-- Begin --

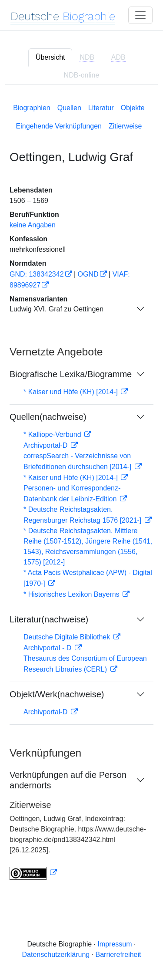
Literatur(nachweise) (49, 619)
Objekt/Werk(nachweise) (57, 694)
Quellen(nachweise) (48, 417)
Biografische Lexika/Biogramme (70, 374)
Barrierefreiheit (118, 954)
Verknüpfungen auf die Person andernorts (68, 780)
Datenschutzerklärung (56, 954)
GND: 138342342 (37, 274)
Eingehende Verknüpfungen (59, 126)
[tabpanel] (81, 490)
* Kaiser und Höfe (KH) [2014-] (71, 392)
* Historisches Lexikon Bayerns (72, 594)
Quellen (69, 108)
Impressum (114, 944)
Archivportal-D (47, 445)
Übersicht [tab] (50, 57)
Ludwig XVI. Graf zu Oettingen (57, 309)
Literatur (101, 108)
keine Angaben (33, 225)
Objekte (133, 108)
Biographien (31, 108)
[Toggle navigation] (140, 15)
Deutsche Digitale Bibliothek (68, 637)
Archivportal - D (48, 648)
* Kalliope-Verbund (53, 434)
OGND (88, 274)
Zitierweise (125, 126)
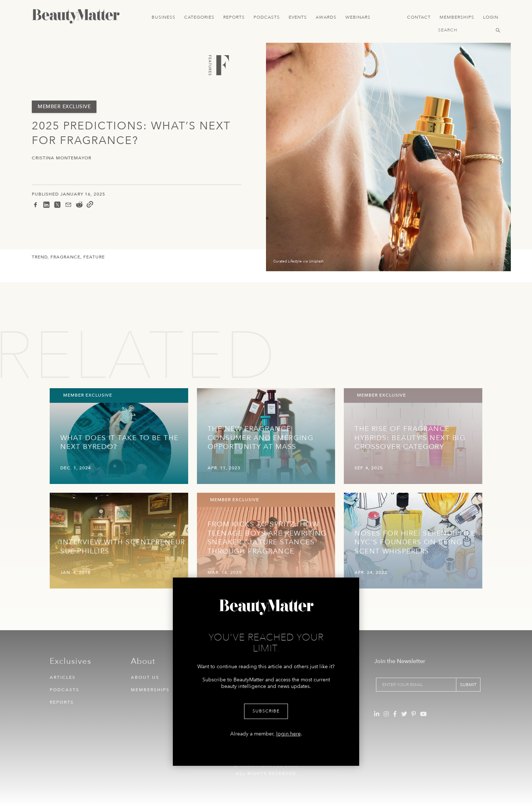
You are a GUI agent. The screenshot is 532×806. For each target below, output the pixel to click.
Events (298, 17)
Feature (94, 257)
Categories (199, 17)
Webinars (358, 17)
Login (491, 17)
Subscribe (266, 711)
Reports (234, 17)
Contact (419, 17)
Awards (326, 17)
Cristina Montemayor (61, 158)
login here (288, 734)
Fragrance (65, 257)
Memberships (457, 17)
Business (163, 17)
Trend (39, 257)
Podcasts (267, 17)
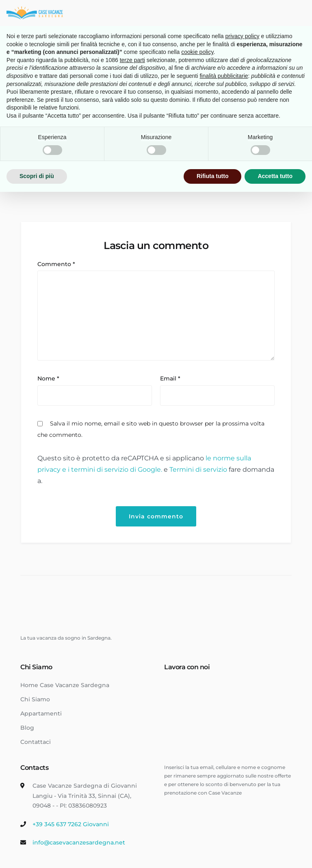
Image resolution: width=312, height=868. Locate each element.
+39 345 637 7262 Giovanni (71, 824)
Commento (56, 264)
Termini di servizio (199, 469)
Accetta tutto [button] (275, 176)
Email (170, 378)
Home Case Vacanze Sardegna (65, 685)
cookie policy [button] (197, 52)
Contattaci (35, 742)
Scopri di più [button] (37, 176)
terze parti (132, 60)
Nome (48, 378)
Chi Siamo (35, 699)
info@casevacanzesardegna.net (79, 842)
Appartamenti (41, 713)
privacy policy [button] (243, 36)
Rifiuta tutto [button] (212, 176)
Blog (27, 728)
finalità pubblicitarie (223, 76)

-- End --

### TASK REQUIREMENTS:
Turn every line of the material above into a numbered list, leaving out blank lines and the pictures.

### EXERCISE SOLUTION:
1. Literatur(nachweise) (49, 619)
2. Objekt/Werk(nachweise) (57, 694)
3. Quellen(nachweise) (48, 417)
4. Biografische Lexika/Biogramme (70, 374)
5. Barrierefreiheit (118, 954)
6. Verknüpfungen auf die Person andernorts (68, 780)
7. Datenschutzerklärung (56, 954)
8. GND: 138342342 (37, 274)
9. Eingehende Verknüpfungen (59, 126)
10. [tabpanel] (81, 490)
11. * Kaiser und Höfe (KH) [2014-] (71, 392)
12. * Historisches Lexikon Bayerns (72, 594)
13. Quellen (69, 108)
14. Impressum (114, 944)
15. Archivportal-D (47, 445)
16. Übersicht [tab] (50, 57)
17. Ludwig XVI. Graf zu Oettingen (57, 309)
18. Literatur (101, 108)
19. keine Angaben (33, 225)
20. Objekte (133, 108)
21. Biographien (31, 108)
22. [Toggle navigation] (140, 15)
23. Deutsche Digitale Bibliothek (68, 637)
24. Archivportal - D (48, 648)
25. * Kalliope-Verbund (53, 434)
26. OGND (88, 274)
27. Zitierweise (125, 126)
28. You are a GUI agent. The screenshot is 532×806. For each target below, output the pixel to click.
29. Events (298, 17)
30. Feature (94, 257)
31. Categories (199, 17)
32. Webinars (358, 17)
33. Login (491, 17)
34. Subscribe (266, 711)
35. Reports (234, 17)
36. Contact (419, 17)
37. Awards (326, 17)
38. Cristina Montemayor (61, 158)
39. login here (288, 734)
40. Fragrance (65, 257)
41. Memberships (457, 17)
42. Business (163, 17)
43. Trend (39, 257)
44. Podcasts (267, 17)
45. Image resolution: width=312, height=868. Locate each element.
46. +39 345 637 7262 Giovanni (71, 824)
47. Commento (56, 264)
48. Termini di servizio (199, 469)
49. Accetta tutto [button] (275, 176)
50. Email (170, 378)
51. Home Case Vacanze Sardegna (65, 685)
52. cookie policy [button] (197, 52)
53. Contattaci (35, 742)
54. Scopri di più [button] (37, 176)
55. terze parti (132, 60)
56. Nome (48, 378)
57. Chi Siamo (35, 699)
58. info@casevacanzesardegna.net (79, 842)
59. Appartamenti (41, 713)
60. privacy policy [button] (243, 36)
61. Rifiuta tutto [button] (212, 176)
62. Blog (27, 728)
63. finalità pubblicitarie (223, 76)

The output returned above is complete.